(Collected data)
========================================================================

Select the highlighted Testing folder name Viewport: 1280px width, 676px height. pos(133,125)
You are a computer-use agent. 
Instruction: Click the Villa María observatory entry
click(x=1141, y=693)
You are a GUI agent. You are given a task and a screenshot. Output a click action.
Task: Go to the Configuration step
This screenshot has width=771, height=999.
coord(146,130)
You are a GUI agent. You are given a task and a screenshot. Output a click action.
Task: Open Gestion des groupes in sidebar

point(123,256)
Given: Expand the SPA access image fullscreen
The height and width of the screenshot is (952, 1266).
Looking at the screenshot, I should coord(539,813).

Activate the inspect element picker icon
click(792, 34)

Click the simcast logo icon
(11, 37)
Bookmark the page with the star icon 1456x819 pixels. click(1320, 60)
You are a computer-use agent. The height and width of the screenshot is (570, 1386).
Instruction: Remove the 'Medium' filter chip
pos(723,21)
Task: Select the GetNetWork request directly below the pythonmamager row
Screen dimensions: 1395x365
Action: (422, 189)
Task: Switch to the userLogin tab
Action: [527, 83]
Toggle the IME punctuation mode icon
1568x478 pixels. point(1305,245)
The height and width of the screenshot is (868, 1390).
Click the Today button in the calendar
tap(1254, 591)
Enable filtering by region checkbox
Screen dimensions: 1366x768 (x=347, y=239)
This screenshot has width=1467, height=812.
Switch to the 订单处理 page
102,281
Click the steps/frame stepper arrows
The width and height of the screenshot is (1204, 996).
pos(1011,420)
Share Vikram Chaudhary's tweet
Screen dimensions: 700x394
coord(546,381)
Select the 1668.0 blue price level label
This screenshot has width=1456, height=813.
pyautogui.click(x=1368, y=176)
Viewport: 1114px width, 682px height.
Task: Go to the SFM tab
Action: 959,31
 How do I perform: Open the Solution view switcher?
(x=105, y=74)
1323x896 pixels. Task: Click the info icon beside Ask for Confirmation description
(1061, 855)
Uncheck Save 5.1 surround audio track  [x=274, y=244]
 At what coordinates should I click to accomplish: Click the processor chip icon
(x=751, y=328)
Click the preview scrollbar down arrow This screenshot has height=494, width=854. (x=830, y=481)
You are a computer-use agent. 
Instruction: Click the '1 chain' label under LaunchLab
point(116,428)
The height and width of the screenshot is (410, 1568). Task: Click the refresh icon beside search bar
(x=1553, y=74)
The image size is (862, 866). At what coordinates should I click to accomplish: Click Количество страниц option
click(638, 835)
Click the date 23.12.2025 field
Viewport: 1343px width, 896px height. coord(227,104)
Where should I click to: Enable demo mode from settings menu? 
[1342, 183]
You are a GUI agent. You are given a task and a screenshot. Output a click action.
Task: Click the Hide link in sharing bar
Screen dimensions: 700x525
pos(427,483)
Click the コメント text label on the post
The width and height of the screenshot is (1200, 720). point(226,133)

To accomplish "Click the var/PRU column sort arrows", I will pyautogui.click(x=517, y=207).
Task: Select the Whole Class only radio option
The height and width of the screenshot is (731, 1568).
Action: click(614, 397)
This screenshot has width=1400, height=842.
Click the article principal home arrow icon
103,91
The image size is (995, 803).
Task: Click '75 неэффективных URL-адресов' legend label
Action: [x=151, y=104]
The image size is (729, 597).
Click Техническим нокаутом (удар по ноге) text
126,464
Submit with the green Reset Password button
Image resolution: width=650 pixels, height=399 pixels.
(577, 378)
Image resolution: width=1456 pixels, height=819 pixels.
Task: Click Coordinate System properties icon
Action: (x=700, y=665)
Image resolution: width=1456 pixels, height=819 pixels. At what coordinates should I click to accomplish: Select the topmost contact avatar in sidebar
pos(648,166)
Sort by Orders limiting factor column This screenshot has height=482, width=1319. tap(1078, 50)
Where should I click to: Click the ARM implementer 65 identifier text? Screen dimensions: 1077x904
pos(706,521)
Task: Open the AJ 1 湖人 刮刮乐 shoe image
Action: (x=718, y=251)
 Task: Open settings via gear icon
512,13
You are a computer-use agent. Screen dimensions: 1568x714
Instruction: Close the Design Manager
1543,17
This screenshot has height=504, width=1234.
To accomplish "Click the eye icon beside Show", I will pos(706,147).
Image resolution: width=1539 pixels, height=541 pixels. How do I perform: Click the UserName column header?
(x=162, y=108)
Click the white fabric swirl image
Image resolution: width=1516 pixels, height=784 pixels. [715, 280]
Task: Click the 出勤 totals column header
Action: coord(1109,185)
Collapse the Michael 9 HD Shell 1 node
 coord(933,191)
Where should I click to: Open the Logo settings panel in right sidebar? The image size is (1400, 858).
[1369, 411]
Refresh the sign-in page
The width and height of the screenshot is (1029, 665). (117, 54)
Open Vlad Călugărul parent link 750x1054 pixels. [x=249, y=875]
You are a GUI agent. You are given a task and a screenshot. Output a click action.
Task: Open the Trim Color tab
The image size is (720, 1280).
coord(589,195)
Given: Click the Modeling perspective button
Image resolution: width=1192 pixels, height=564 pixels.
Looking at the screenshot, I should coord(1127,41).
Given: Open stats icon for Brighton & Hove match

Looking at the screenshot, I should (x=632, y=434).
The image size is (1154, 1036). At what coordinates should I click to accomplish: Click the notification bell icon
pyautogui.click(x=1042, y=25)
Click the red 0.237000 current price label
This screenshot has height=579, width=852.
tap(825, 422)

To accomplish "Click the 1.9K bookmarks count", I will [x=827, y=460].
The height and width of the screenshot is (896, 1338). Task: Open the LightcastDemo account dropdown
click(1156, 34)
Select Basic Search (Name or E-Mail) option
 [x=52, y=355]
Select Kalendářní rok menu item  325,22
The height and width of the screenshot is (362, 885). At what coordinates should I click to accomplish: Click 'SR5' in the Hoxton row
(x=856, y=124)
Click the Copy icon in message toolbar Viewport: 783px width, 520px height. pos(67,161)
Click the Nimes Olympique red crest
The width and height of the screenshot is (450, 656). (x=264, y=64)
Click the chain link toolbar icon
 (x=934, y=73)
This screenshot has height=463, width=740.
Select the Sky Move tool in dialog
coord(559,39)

========================================================================

WHAT TO DO: Lay out every line of the records above as a JSON list of strings, one string per line and blank lines omitted.

TASK SOLUTION:
[
  "Select the highlighted Testing folder name Viewport: 1280px width, 676px height. pos(133,125)",
  "You are a computer-use agent. ",
  "Instruction: Click the Villa María observatory entry",
  "click(x=1141, y=693)",
  "You are a GUI agent. You are given a task and a screenshot. Output a click action.",
  "Task: Go to the Configuration step",
  "This screenshot has width=771, height=999.",
  "coord(146,130)",
  "You are a GUI agent. You are given a task and a screenshot. Output a click action.",
  "Task: Open Gestion des groupes in sidebar",
  "point(123,256)",
  "Given: Expand the SPA access image fullscreen",
  "The height and width of the screenshot is (952, 1266).",
  "Looking at the screenshot, I should coord(539,813).",
  "Activate the inspect element picker icon",
  "click(792, 34)",
  "Click the simcast logo icon",
  "(11, 37)",
  "Bookmark the page with the star icon 1456x819 pixels. click(1320, 60)",
  "You are a computer-use agent. The height and width of the screenshot is (570, 1386).",
  "Instruction: Remove the 'Medium' filter chip",
  "pos(723,21)",
  "Task: Select the GetNetWork request directly below the pythonmamager row",
  "Screen dimensions: 1395x365",
  "Action: (422, 189)",
  "Task: Switch to the userLogin tab",
  "Action: [527, 83]",
  "Toggle the IME punctuation mode icon",
  "1568x478 pixels. point(1305,245)",
  "The height and width of the screenshot is (868, 1390).",
  "Click the Today button in the calendar",
  "tap(1254, 591)",
  "Enable filtering by region checkbox",
  "Screen dimensions: 1366x768 (x=347, y=239)",
  "This screenshot has width=1467, height=812.",
  "Switch to the 订单处理 page",
  "102,281",
  "Click the steps/frame stepper arrows",
  "The width and height of the screenshot is (1204, 996).",
  "pos(1011,420)",
  "Share Vikram Chaudhary's tweet",
  "Screen dimensions: 700x394",
  "coord(546,381)",
  "Select the 1668.0 blue price level label",
  "This screenshot has width=1456, height=813.",
  "pyautogui.click(x=1368, y=176)",
  "Viewport: 1114px width, 682px height.",
  "Task: Go to the SFM tab",
  "Action: 959,31",
  " How do I perform: Open the Solution view switcher?",
  "(x=105, y=74)",
  "1323x896 pixels. Task: Click the info icon beside Ask for Confirmation description",
  "(1061, 855)",
  "Uncheck Save 5.1 surround audio track  [x=274, y=244]",
  " At what coordinates should I click to accomplish: Click the processor chip icon",
  "(x=751, y=328)",
  "Click the preview scrollbar down arrow This screenshot has height=494, width=854. (x=830, y=481)",
  "You are a computer-use agent. ",
  "Instruction: Click the '1 chain' label under LaunchLab",
  "point(116,428)",
  "The height and width of the screenshot is (410, 1568). Task: Click the refresh icon beside search bar",
  "(x=1553, y=74)",
  "The image size is (862, 866). At what coordinates should I click to accomplish: Click Количество страниц option",
  "click(638, 835)",
  "Click the date 23.12.2025 field",
  "Viewport: 1343px width, 896px height. coord(227,104)",
  "Where should I click to: Enable demo mode from settings menu? ",
  "[1342, 183]",
  "You are a GUI agent. You are given a task and a screenshot. Output a click action.",
  "Task: Click the Hide link in sharing bar",
  "Screen dimensions: 700x525",
  "pos(427,483)",
  "Click the コメント text label on the post",
  "The width and height of the screenshot is (1200, 720). point(226,133)",
  "To accomplish \"Click the var/PRU column sort arrows\", I will pyautogui.click(x=517, y=207).",
  "Task: Select the Whole Class only radio option",
  "The height and width of the screenshot is (731, 1568).",
  "Action: click(614, 397)",
  "This screenshot has width=1400, height=842.",
  "Click the article principal home arrow icon",
  "103,91",
  "The image size is (995, 803).",
  "Task: Click '75 неэффективных URL-адресов' legend label",
  "Action: [x=151, y=104]",
  "The image size is (729, 597).",
  "Click Техническим нокаутом (удар по ноге) text",
  "126,464",
  "Submit with the green Reset Password button",
  "Image resolution: width=650 pixels, height=399 pixels.",
  "(577, 378)",
  "Image resolution: width=1456 pixels, height=819 pixels.",
  "Task: Click Coordinate System properties icon",
  "Action: (x=700, y=665)",
  "Image resolution: width=1456 pixels, height=819 pixels. At what coordinates should I click to accomplish: Select the topmost contact avatar in sidebar",
  "pos(648,166)",
  "Sort by Orders limiting factor column This screenshot has height=482, width=1319. tap(1078, 50)",
  "Where should I click to: Click the ARM implementer 65 identifier text? Screen dimensions: 1077x904",
  "pos(706,521)",
  "Task: Open the AJ 1 湖人 刮刮乐 shoe image",
  "Action: (x=718, y=251)",
  " Task: Open settings via gear icon",
  "512,13",
  "You are a computer-use agent. Screen dimensions: 1568x714",
  "Instruction: Close the Design Manager",
  "1543,17",
  "This screenshot has height=504, width=1234.",
  "To accomplish \"Click the eye icon beside Show\", I will pos(706,147).",
  "Image resolution: width=1539 pixels, height=541 pixels. How do I perform: Click the UserName column header?",
  "(x=162, y=108)",
  "Click the white fabric swirl image",
  "Image resolution: width=1516 pixels, height=784 pixels. [715, 280]",
  "Task: Click the 出勤 totals column header",
  "Action: coord(1109,185)",
  "Collapse the Michael 9 HD Shell 1 node",
  " coord(933,191)",
  "Where should I click to: Open the Logo settings panel in right sidebar? The image size is (1400, 858).",
  "[1369, 411]",
  "Refresh the sign-in page",
  "The width and height of the screenshot is (1029, 665). (117, 54)",
  "Open Vlad Călugărul parent link 750x1054 pixels. [x=249, y=875]",
  "You are a GUI agent. You are given a task and a screenshot. Output a click action.",
  "Task: Open the Trim Color tab",
  "The image size is (720, 1280).",
  "coord(589,195)",
  "Given: Click the Modeling perspective button",
  "Image resolution: width=1192 pixels, height=564 pixels.",
  "Looking at the screenshot, I should coord(1127,41).",
  "Given: Open stats icon for Brighton & Hove match",
  "Looking at the screenshot, I should (x=632, y=434).",
  "The image size is (1154, 1036). At what coordinates should I click to accomplish: Click the notification bell icon",
  "pyautogui.click(x=1042, y=25)",
  "Click the red 0.237000 current price label",
  "This screenshot has height=579, width=852.",
  "tap(825, 422)",
  "To accomplish \"Click the 1.9K bookmarks count\", I will [x=827, y=460].",
  "The height and width of the screenshot is (896, 1338). Task: Open the LightcastDemo account dropdown",
  "click(1156, 34)",
  "Select Basic Search (Name or E-Mail) option",
  " [x=52, y=355]",
  "Select Kalendářní rok menu item  325,22",
  "The height and width of the screenshot is (362, 885). At what coordinates should I click to accomplish: Click 'SR5' in the Hoxton row",
  "(x=856, y=124)",
  "Click the Copy icon in message toolbar Viewport: 783px width, 520px height. pos(67,161)",
  "Click the Nimes Olympique red crest",
  "The width and height of the screenshot is (450, 656). (x=264, y=64)",
  "Click the chain link toolbar icon",
  " (x=934, y=73)",
  "This screenshot has height=463, width=740.",
  "Select the Sky Move tool in dialog",
  "coord(559,39)"
]